Лида отрицательно покачала головой. Клавдия замолчала; очевидно, думала о чем-то своем. Потом Лида почувствовала, как ее ресницы дрогнули на ее щеке.
Она подняла комочек платка к глазам, и вдруг ее полные короткие руки обвили шею Лиды.
— О чем ты? — спросила Лида.
— Какая ты счастливая, Лидка.
— Я? Счастливая? Но почему?
— Ты можешь все. Ты не знаешь колебаний. Если бы я только могла, как ты…
Она не договорила.
— Ах, эта ужасная жизнь… Ты можешь больше, чем кто-либо, сейчас понять меня. Я тоже сейчас близка к тому же самому… Так близка, но только…
Она в упор, зловеще поглядела на Лиду. У нее были какие-то новые, нехорошие мысли.
— Это так… пройдет у тебя, — сказала Лида, стараясь освободиться от ее объятий и чувствуя неприятную дрожь в теле.

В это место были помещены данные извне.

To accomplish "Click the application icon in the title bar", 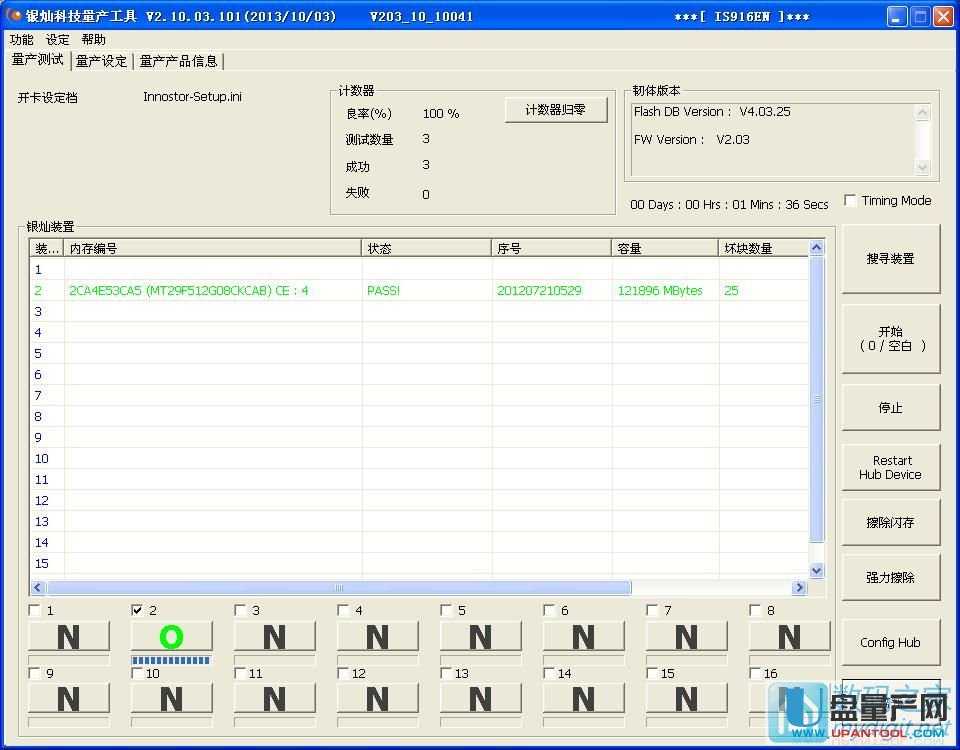I will tap(14, 16).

— Или… или я что-нибудь сделаю с ним… с Сергеем.
Клавдия сидела выпрямившись. Лоб ее был угрюмо нахмурен.
Пальцами она рвала и дергала платье.
Лида с трудом превозмогла в себе мучительное чувство тошноты. Ей казалось, что еще мгновение, и она дико закричит ей, чтобы та убиралась. Лихорадка била ей плечи и хотелось безумно и неутешно рыдать.
— Знаешь, я сегодня что-то устала, — сказала она, стискивая зубы. — Ты меня извини.
— Да? Я сейчас уйду.
Но она продолжала сидеть. Лида ее ненавидела.